** Provided data follows **

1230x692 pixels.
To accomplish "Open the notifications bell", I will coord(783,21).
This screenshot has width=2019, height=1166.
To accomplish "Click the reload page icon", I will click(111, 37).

** End of Provided data **
** Provided data follows **

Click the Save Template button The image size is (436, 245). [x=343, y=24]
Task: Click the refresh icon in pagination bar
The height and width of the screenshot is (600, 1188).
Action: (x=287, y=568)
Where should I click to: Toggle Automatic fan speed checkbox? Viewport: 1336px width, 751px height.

** End of Provided data **
** Provided data follows **

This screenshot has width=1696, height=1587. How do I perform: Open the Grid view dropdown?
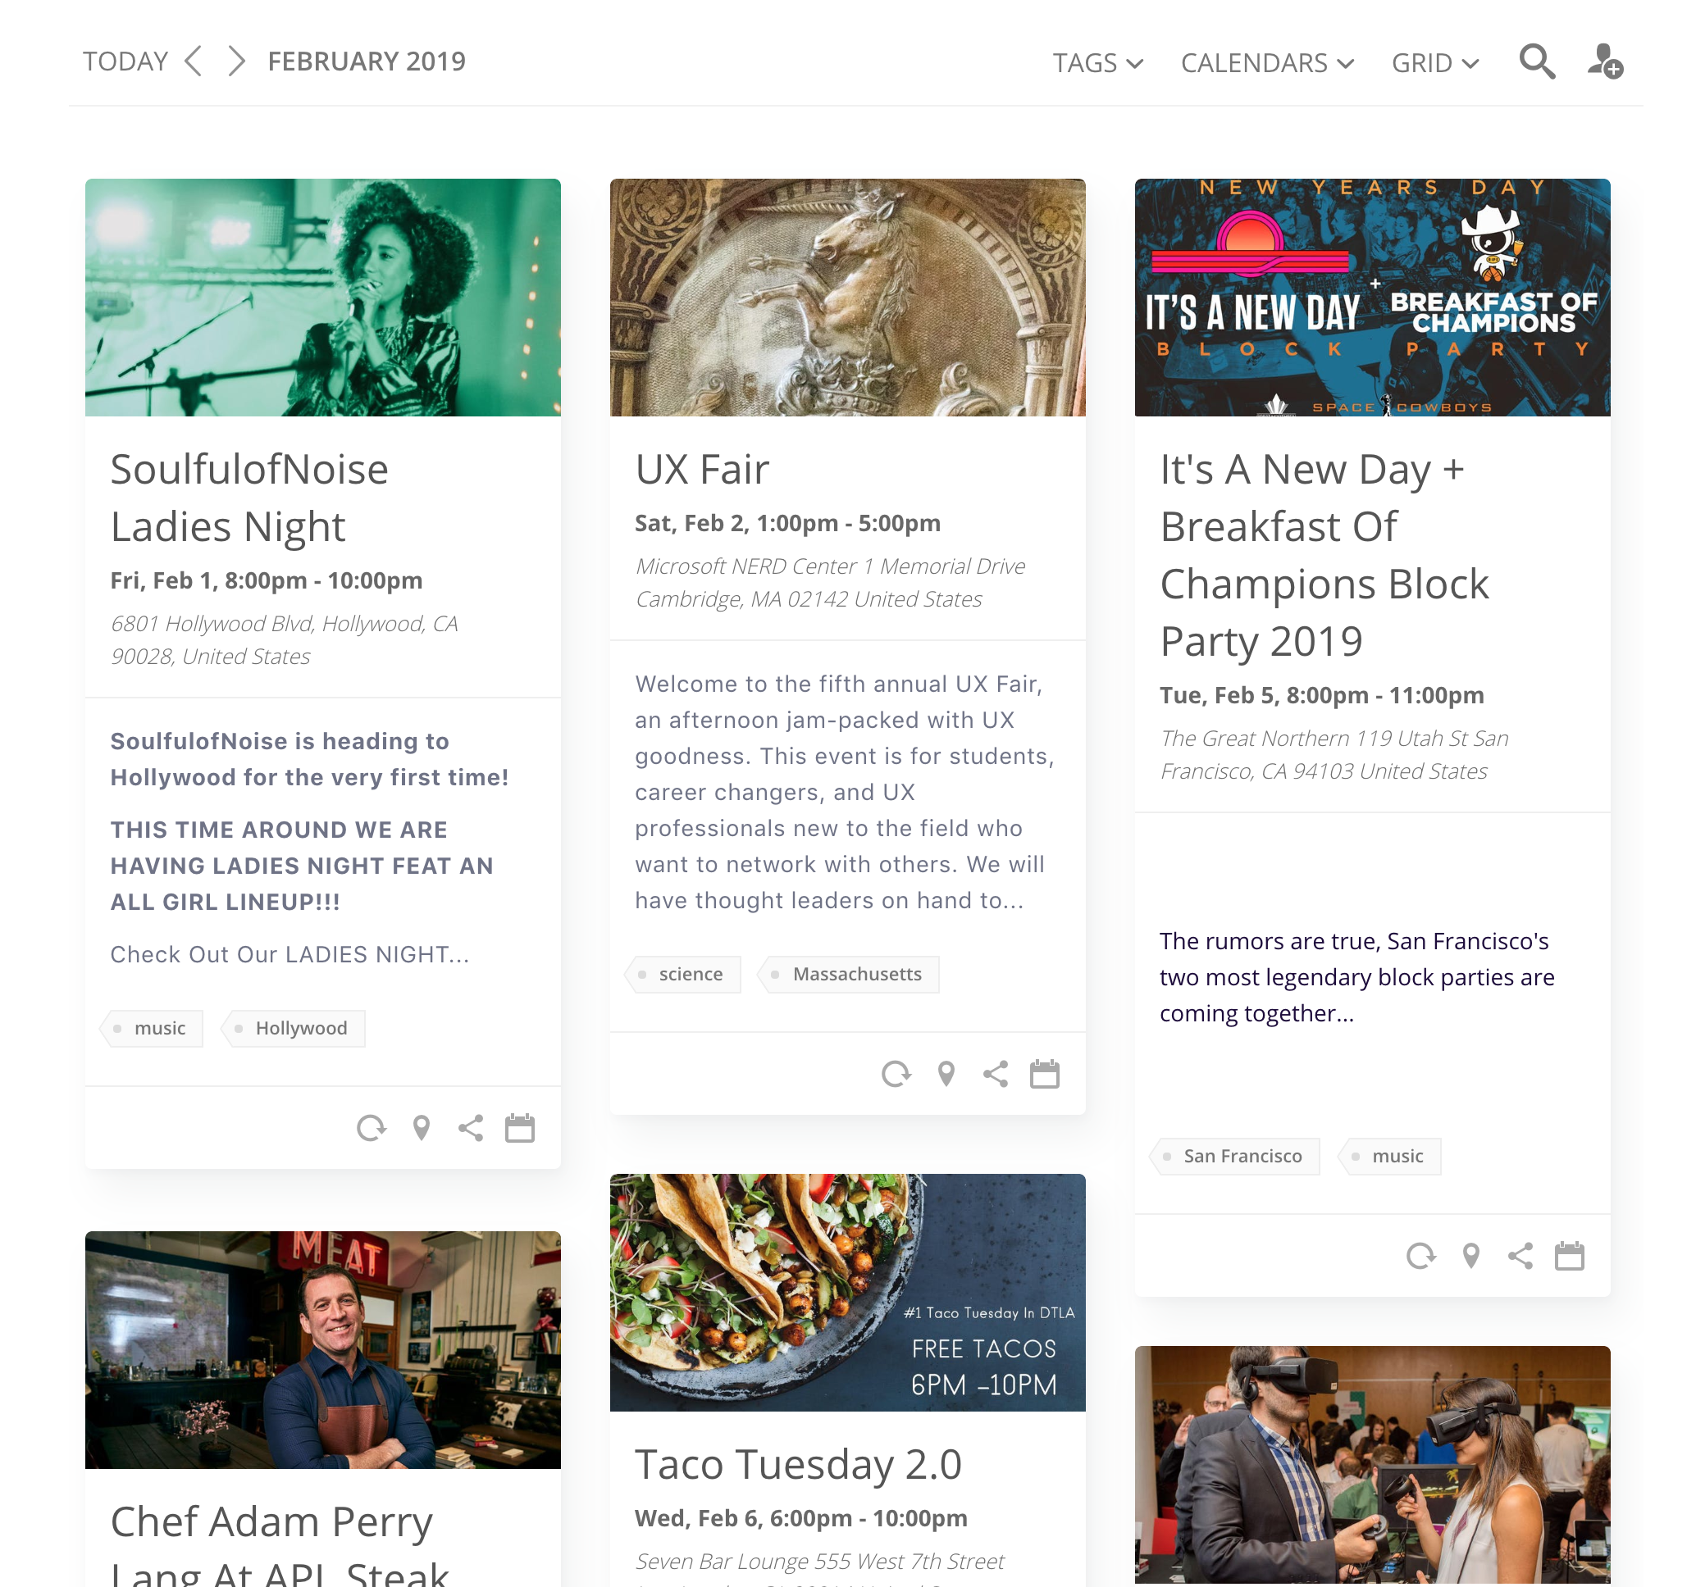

** End of Provided data **

In the data above, find the line with "Task: Click the" and the line with "Where should I". Retype both, plus every line between them, exactly.

Task: Click the refresh icon in pagination bar
The height and width of the screenshot is (600, 1188).
Action: (x=287, y=568)
Where should I click to: Toggle Automatic fan speed checkbox? Viewport: 1336px width, 751px height.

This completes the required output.